WHAT THE EXERCISE ASKS => Write what comes next in the article about the budget deal and the Medicare pay cut for physicians, starting after its last sentence.

DOCUMENT EXCERPT =>
Possible pay cut for physicians through 2025 — 8 takeaways

The House will vote today on a two-year budget deal, which includes a future Medicare pay cut for physicians, according to Medscape.

Here are eight takeaways:

1. The agreement extends the government's ability to borrow money through March 2017 and allows military and domestic spending to surpass sequestration caps by $80 billion over the next two years.

2. The deal could potentially benefit underfunded programs including the National Institutes of Health. The Budget Control Act of 2011 authorized the sequestration caps.

3. The agreement implements an annual 2 percent sequestration cut for Medicare providers through 2025. The cut was previously set to expire in the fiscal year 2024.

4. Congress only recently extended the sequestration cut for provider until 2024. It was originally set for 2021. Rep. John Boehner (R-OH) claimed the latest extension would save the federal government $14 billion.

5. Many in the healthcare field strongly opposed Medicare reimbursement cuts as a way to avoid deficit spending. President of the American College of Physicians, Wayne Riley, MD, was distressed over the budget deal, but recently stated the agreement has sufficient positives to earn the society's overall support.

DATA SHOWN =>
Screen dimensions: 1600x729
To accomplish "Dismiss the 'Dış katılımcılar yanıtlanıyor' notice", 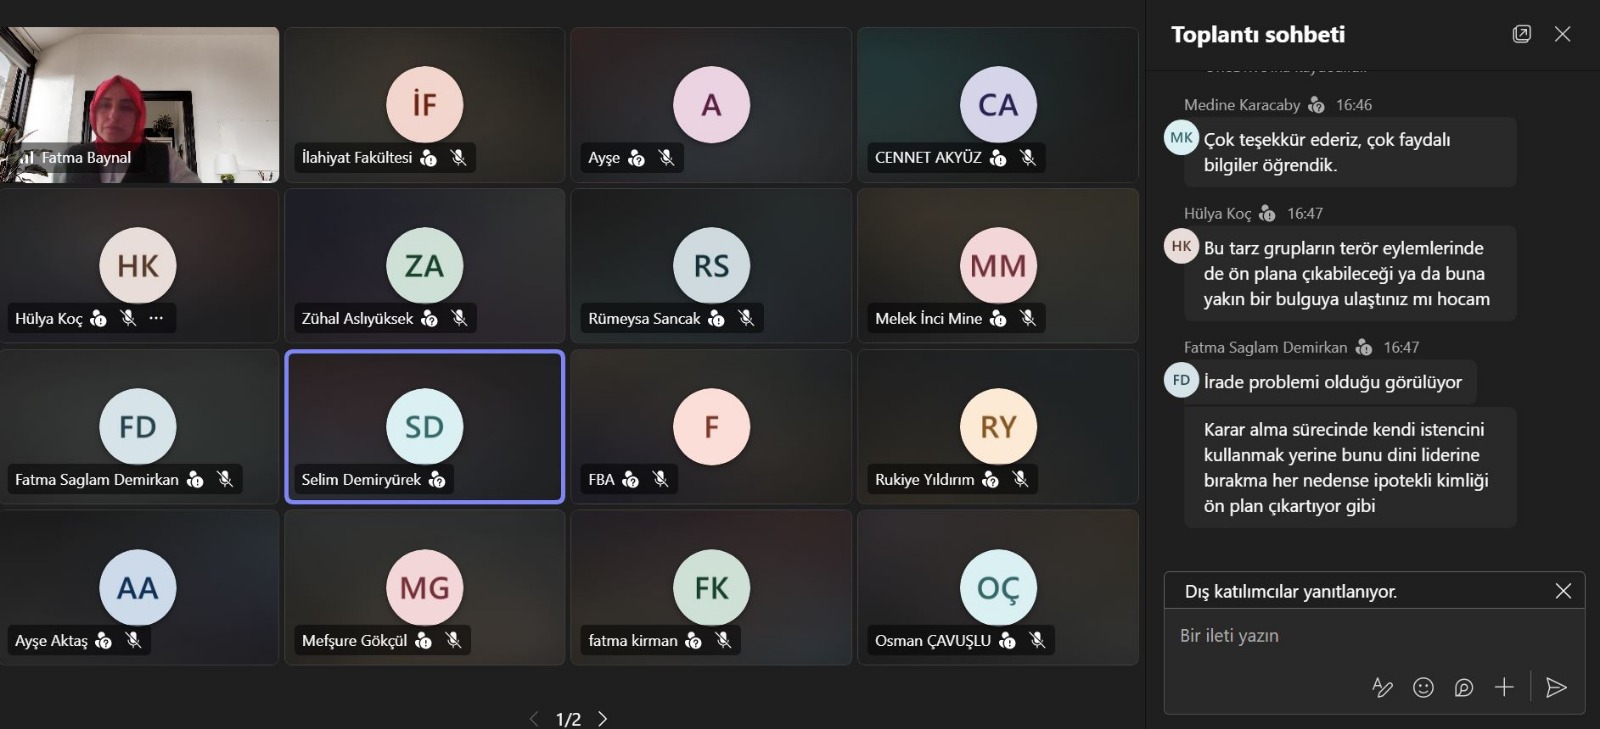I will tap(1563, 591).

* * *

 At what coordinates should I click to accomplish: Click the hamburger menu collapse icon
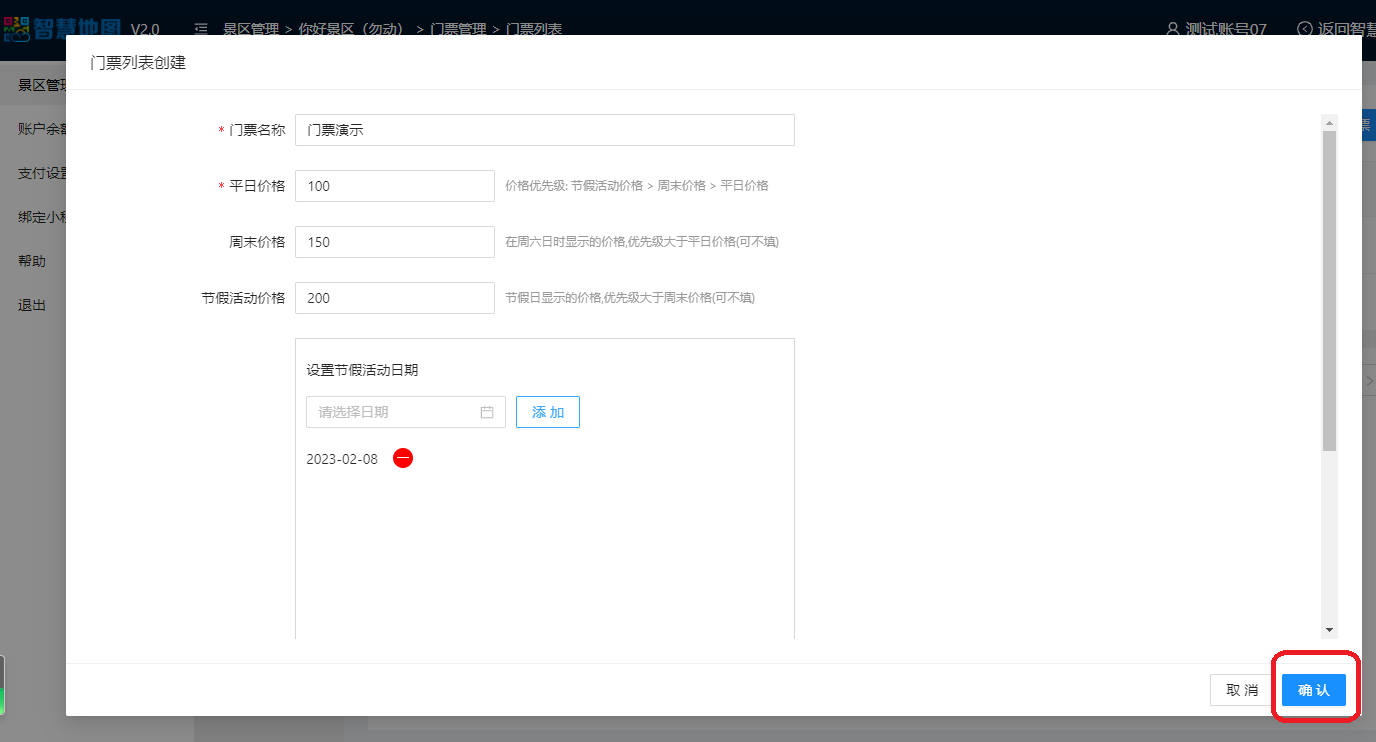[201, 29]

OUTPUT OF THE EXERCISE =>
6. The budget deal has a provision equalizing Medicare rates for hospital-employed physicians who practice off campus and for independent physicians. Many ACP members and other groups applauded this provision. Hospital-employed physicians who are off campus under the budget deal, would be paid according to either the regular Medicare fee schedule or the schedule for ambulatory surgery centers, depending on the provided services.

7. The equalizing Medicare rates would not go into effect until 2017 and will not apply to hospital-employed physicians who were working off campus before the law was implemented.

8. If the House passes the bill today, the Senate has to vote by Nov. 3 to meet the debt ceiling deadline.